Il est indispensable d’identifier le sionisme, c’est-à-dire l’idée de la création et de l’expansion d’un État juif ethnique, conduisant à des politiques d’épuration ethnique : la Nakba de 1948 en est le premier pas et la fuite en avant de l’occupation de toute la Palestine par l’armée israélienne après 1967.
Cette politique suprémaciste juive, qui refuse l’égalité des citoyens au nom de la Loi sur l’État juif : Israël est un État national pour les seuls juifs, conduit nécessairement à un apartheid.
9. Alors, comment sortir de notre bouleversement et de notre hantise ?
Nos camarades de Tsedek disent qu’il convient de « réinventer notre diaspora ». Ils veulent un positionnement juif décolonial, contre l’apartheid israélien, mais aussi contre les violences policières et le racisme d’État, ici, en France.
Il faut agir ici et là-bas, selon les principes de la justice et de l’égalité des droits.
L’UJFP là-bas défend la sortie du sionisme : de la Mer au Jourdain, égalité absolue des droits, liberté, justice.
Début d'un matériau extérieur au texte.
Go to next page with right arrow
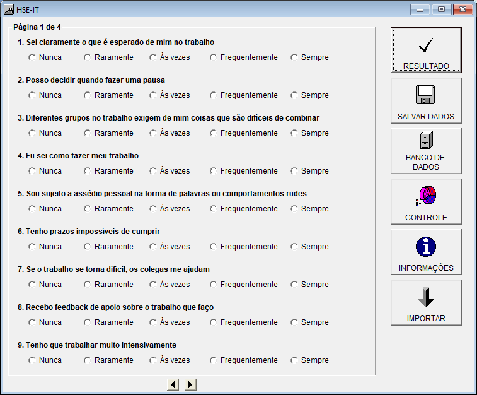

C’est comme cela qu’on est sorti de l’apartheid sud-africain.
L’UJFP défend ici les mêmes principes : nous travaillons à une lutte antiraciste qui ne peut se dérouler sans faire se rejoindre la lutte contre l’islamophobie, la négrophobie, l’antitsiganisme, l’antisémitisme et les violences policières.
10. Alors, je compte sur vous pour transformer notre bouleversement et de notre hantise en une solidarité toujours plus active envers le peuple palestinien
L’espoir existe sur les campus américains à Sciences-Po, dans nos rues, nos collectifs, nos multiples initiatives à Saint-Quentin avec les rassemblement de chaque samedi, à Château-Thiery, dans le lancement de la création de l’AFPS 02….
L’espoir existe dans la mise au ban ce gouvernement israélien génocidaire, dans la mise en accusation devant la Cour internationale de justice et ce prochain mandat d’arrêt du Tribunal pénal international contre le criminel Nétanyahou.
L’espoir existe dans l’amplification de la campagne BDS : Boycott, désinvestissement, sanctions contre l’État d’Israël.
Vous trouverez les Juifs de l’UJFP à vos côtés.